Asking how we can get around this, Leroy says big data offshore requires huge uploads of raw data, and small downloads of results, which is the polar opposite to most company's networking traffic.

See also

What makes a data scientist?

Dealing with the 'data deluge'

"This is where the opportunity lies. This means we can be utilising our unused (but paid for) bandwidth to bolster our capacity, while using virtual machines to increase our capability."

Paul Leroy, technical account manager at Slipstream Data.

He says virtual machines reduce the direct costs of any operation when the machines are not on a dedicated cluster and are not running 24/7.

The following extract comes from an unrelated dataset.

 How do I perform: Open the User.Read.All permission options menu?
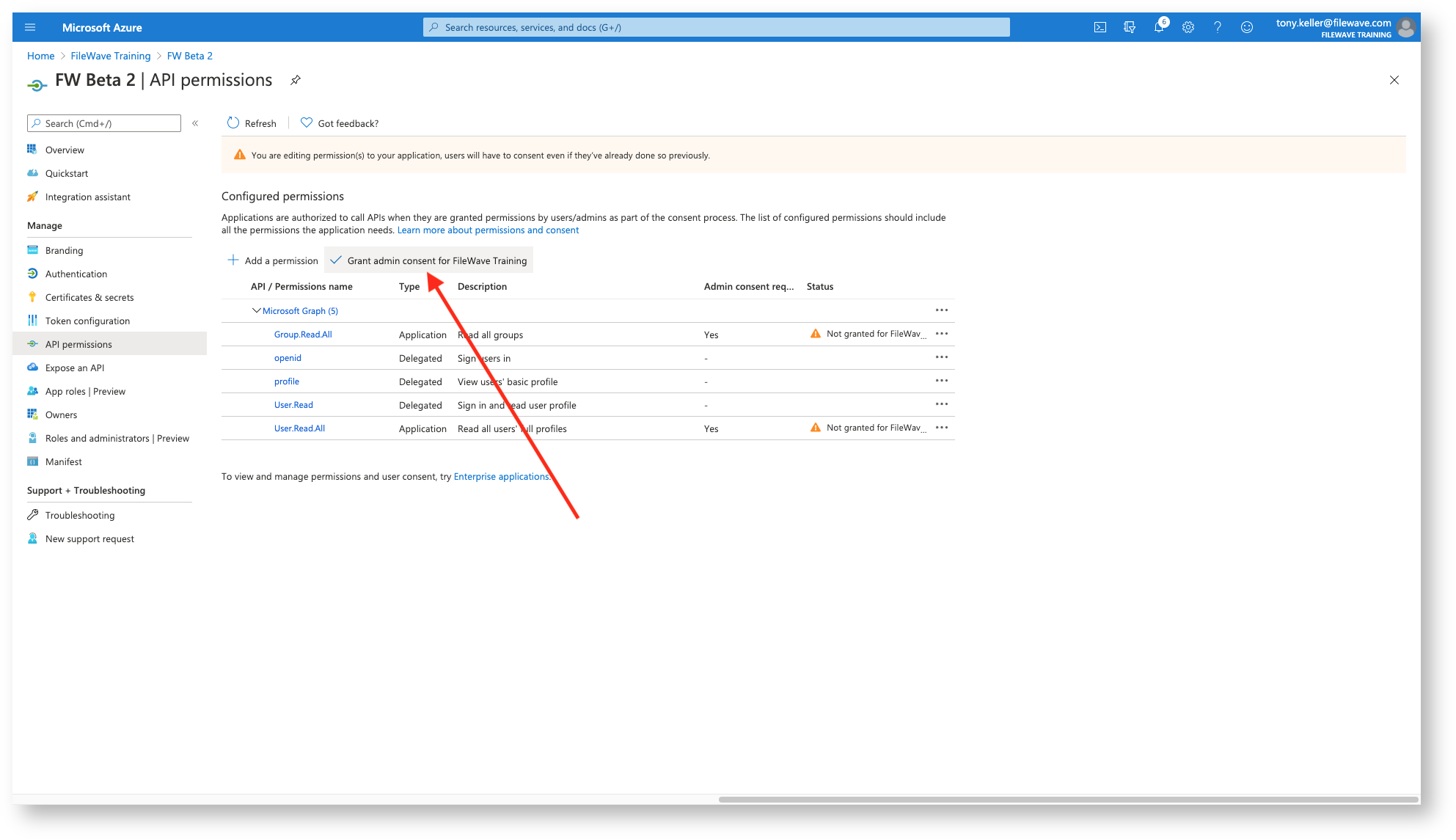[942, 428]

"When looking at Hadoop clusters, this can become a problem as it requires all data nodes to have to be running in order to store the data. Traditionally this would mean that Hadoop does not translate to a good use case on virtual machines, but with new advancements in large dataset analytics, this is no longer a concern.

"The cost of deploying a cluster and moving the data has also been resolved. The large cloud providers are building access to their storage platforms from their virtual machine platforms which negates the need to move data around before analysing it."

What we're left with, explains Leroy, is the cost of the human resources required to program these new cluster computers; with Java, Scala and Python developers who are fairly expensive.
"But what if the entire process can be simplified to a point where very little coding is required? There are a few projects currently working on addressing this, including Apache NiFi, which simplify the complex processes needed to wrangle the data and alleviate the burden on traditional programming."

He says Slipstream Data will do a live demo at the summit on the new tools in BI and how users can prepare for the coming wave of big data as a service. Delegates can expect to learn about lowering storage costs, simplifying deployment, code-free analysis, as well as the benefits of data visualisation as an essential tool in the BI workflow.